Friday, September 18, 2015

rant

This is pure rant. I had another post earlier this week that was just saved to draft basically complaining about my work situation. I have a solution to that which involves not working as much in the months to come. I'll figure it out.

But today, today I want to just air this out to the world, because I'm sick of it. I'm sick of being treated like a second-rate friend. Because I'm not and I deserve to be treated better and more fairly.

I have a good close friend and we've been friends for years. We met in college and connected. I care about him very much and very truly. I have and will always be there for him, if not in person, than in other ways, like through email or text or the internet. He has always been a strong supporter to me and truly been almost like a rock to cling to at times when I felt I was lost at sea.

And over the years things have shifted, situations have changed.

We never dated, the timing was never so for such things, but I love him enough to be his friend for life. To care about him, regardless of what he's doing or now that he has a wife.

And I send her goodness too, from a distance.

Because I'm not welcome as a friend in their coupled existence.

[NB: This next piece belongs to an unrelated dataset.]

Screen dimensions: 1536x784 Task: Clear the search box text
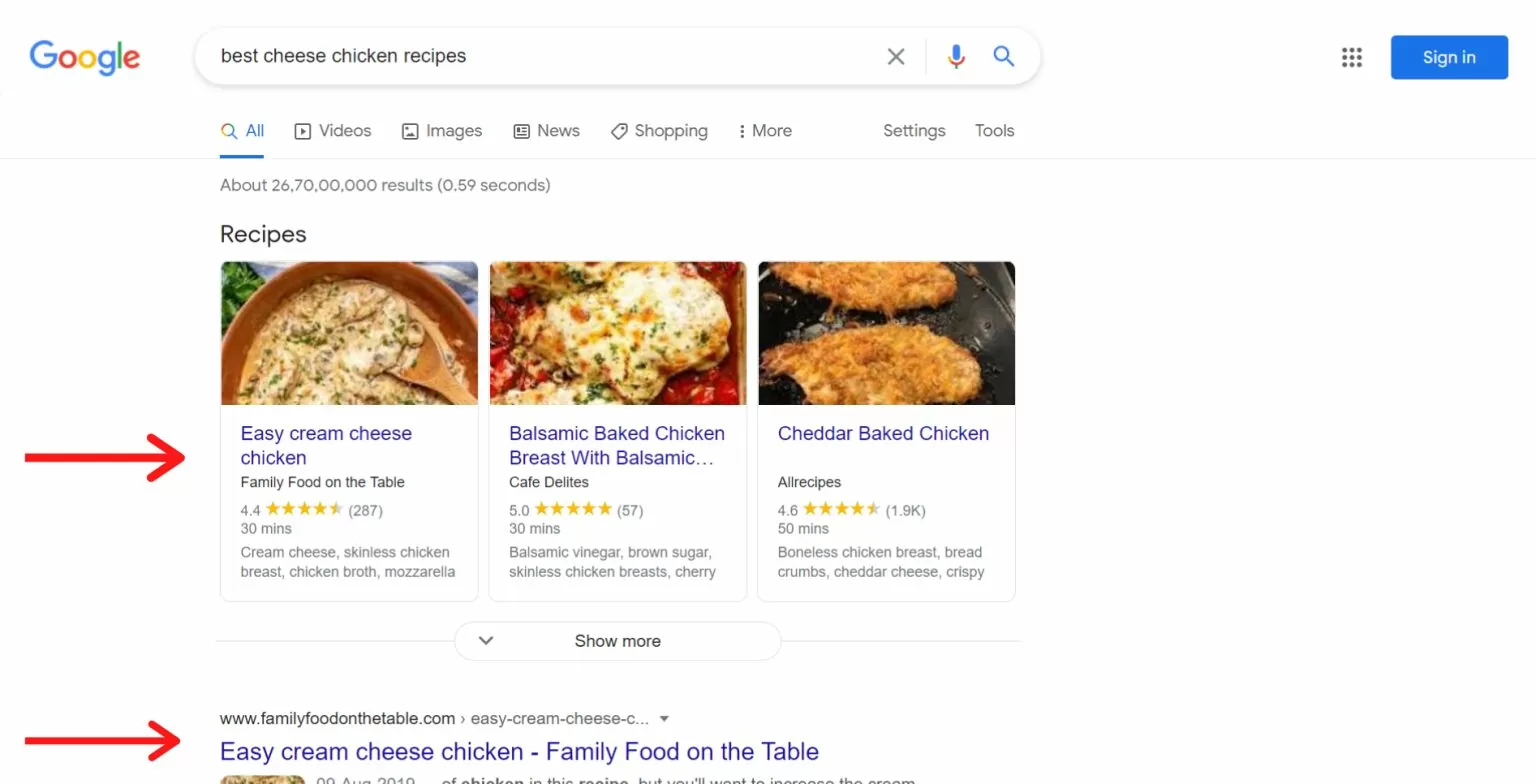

My husband and I, as a coupled package, are not welcomed as friends. Not because there is anything wrong with us, but because I am ultimately rejected.

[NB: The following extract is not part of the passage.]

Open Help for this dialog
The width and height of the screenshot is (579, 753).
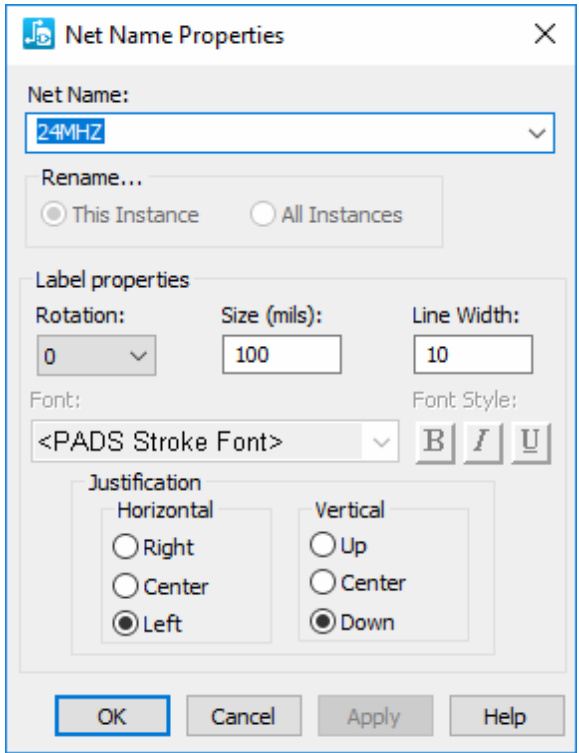tap(507, 716)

This has been happening for years, and initially I understood, but things have shifted again and again, and still it remains the same.

Ever offer I make, every suggestion, every single opportunity, I am rejected.

He doesn't want to be friends with me in real life, but I'm a convenient fall back when he's not feeling good or he needs the emotional or spiritual support I have always been there to provide him with.

I have tried to end this, I have tried to shut him out, I have tried to disassemble this friendship.

To no avail, because I think in some larger bigger way we are soul family and meant to be there to help each other.

When things are going good, I don't hear much, and that's okay. But I only get the friend I once had when things start to fall apart.

Life has him shifting into a Universe that is more similar to my own, and our paths are similar at this point.

But there's no room for me to be a friend, to be involved, to ever dare be invited to anything.

I've supported and encouraged for years regarding his current adventures, and when they happen, I'm left strewn about and thrown to the side. I ASK for invitation and am still denied.

Our friendship exists on the physical level of random by-chance run-ins.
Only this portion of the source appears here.